Je souffre beaucoup, mais je te plains encore plus que moi. Je sais combien tu m’aimes ; ton cœur doit saigner. De mon côté, mon adorée, ma pensée a toujours été vers toi, nuit et jour.

Être innocent, avoir eu une vie sans tache et se voir condamné pour le crime le plus monstrueux qu’un soldat puisse commettre, quoi de plus épouvantable ! Il me semble parfois que je suis le jouet d’un horrible cauchemar.

C’est pour toi seule que j’ai résisté jusqu’aujourd’hui ; c’est pour toi seule, mon adorée, que j’ai supporté le long martyre. Mes forces me permettront-elles d’aller jusqu’au bout ? Je n’en sais rien. Il n’y a que toi qui puisses me donner du courage ; c’est dans ton amour que j’espère le puiser.

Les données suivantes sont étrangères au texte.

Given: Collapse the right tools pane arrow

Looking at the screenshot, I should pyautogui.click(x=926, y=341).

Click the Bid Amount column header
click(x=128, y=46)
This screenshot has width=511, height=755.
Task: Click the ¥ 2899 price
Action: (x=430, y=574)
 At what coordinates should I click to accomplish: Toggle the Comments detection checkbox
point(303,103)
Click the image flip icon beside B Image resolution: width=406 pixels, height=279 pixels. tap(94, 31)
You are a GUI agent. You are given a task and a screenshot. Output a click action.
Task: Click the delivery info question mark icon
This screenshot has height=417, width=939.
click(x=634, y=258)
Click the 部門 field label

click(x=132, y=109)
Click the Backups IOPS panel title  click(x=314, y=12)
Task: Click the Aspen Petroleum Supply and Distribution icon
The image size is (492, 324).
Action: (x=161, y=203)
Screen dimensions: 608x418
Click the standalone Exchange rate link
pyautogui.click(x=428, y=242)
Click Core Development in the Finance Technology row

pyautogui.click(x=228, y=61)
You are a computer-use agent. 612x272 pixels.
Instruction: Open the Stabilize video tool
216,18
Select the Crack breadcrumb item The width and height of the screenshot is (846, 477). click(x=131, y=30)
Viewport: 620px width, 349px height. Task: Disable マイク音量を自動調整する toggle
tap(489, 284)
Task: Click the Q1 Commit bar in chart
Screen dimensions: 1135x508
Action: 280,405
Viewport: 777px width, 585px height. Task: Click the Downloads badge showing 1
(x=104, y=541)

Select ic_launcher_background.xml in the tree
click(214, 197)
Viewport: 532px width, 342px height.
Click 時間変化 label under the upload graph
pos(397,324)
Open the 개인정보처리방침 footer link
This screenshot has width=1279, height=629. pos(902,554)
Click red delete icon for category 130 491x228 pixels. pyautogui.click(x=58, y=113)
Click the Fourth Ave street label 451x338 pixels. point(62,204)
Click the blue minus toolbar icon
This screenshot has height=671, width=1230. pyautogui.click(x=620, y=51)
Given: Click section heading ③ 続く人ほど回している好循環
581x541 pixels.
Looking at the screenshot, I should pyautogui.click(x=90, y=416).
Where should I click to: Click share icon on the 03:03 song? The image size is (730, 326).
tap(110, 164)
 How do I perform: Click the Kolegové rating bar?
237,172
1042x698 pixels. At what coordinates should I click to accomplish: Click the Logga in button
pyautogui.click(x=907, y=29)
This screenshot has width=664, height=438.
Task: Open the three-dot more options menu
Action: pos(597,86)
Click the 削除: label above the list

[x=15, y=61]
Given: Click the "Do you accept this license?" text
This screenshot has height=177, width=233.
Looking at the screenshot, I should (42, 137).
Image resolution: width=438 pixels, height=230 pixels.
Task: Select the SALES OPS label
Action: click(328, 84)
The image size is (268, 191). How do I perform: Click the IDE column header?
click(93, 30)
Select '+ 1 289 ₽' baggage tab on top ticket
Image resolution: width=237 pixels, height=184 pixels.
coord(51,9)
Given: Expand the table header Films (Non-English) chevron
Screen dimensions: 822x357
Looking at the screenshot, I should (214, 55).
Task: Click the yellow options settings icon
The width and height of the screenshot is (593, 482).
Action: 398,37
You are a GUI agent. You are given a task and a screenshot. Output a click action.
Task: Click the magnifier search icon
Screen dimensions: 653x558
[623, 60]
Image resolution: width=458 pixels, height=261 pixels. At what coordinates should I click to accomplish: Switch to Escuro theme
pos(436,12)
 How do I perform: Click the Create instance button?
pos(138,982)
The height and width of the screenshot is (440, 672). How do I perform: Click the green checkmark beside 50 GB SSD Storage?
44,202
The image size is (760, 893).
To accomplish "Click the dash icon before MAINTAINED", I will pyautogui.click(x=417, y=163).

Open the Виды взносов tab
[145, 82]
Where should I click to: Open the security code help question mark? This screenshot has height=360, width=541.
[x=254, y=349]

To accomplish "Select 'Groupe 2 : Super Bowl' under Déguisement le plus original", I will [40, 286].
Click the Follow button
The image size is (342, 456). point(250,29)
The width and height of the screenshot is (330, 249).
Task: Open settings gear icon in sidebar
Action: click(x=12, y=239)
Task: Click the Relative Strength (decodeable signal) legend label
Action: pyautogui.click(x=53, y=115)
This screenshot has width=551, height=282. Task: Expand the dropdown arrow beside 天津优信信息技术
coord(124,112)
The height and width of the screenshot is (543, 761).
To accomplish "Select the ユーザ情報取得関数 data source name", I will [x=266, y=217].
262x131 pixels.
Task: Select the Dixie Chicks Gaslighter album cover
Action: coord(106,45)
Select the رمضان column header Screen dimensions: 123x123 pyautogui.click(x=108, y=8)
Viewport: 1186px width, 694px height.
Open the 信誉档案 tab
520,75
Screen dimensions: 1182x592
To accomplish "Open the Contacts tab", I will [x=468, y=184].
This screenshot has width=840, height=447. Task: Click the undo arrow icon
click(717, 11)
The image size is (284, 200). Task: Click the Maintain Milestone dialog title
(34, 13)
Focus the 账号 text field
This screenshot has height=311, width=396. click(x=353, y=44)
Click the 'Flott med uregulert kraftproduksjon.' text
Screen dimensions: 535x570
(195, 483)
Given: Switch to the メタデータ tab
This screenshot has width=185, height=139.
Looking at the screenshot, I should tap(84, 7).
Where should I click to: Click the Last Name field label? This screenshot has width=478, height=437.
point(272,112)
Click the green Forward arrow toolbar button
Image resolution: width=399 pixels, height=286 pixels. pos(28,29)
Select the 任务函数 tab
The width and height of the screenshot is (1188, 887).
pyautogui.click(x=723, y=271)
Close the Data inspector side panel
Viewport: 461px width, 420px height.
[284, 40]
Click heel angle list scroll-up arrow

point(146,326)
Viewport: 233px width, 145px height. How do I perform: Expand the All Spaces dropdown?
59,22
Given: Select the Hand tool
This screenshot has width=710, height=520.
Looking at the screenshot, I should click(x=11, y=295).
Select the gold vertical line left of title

Parfois, j’espère aussi que Dieu, qui m’a cependant bien abandonné jusqu’à présent, finira par faire cesser ce martyre d’un innocent, qu’il fera qu’on découvre le vrai coupable. Mais pourrai-je résister jusque-là ?

J’ai signé mon pourvoi en révision.

Je n’ose te parler des enfants, leur souvenir m’arrache le cœur. Parle-m’en ; qu’ils soient ta consolation.

Mon amertume est telle, mon cœur si ulcéré, que je me serais déjà débarrassé de cette triste vie, si ton souvenir ne m’arrêtait, si la crainte d’augmenter encore ton chagrin ne retenait mon bras.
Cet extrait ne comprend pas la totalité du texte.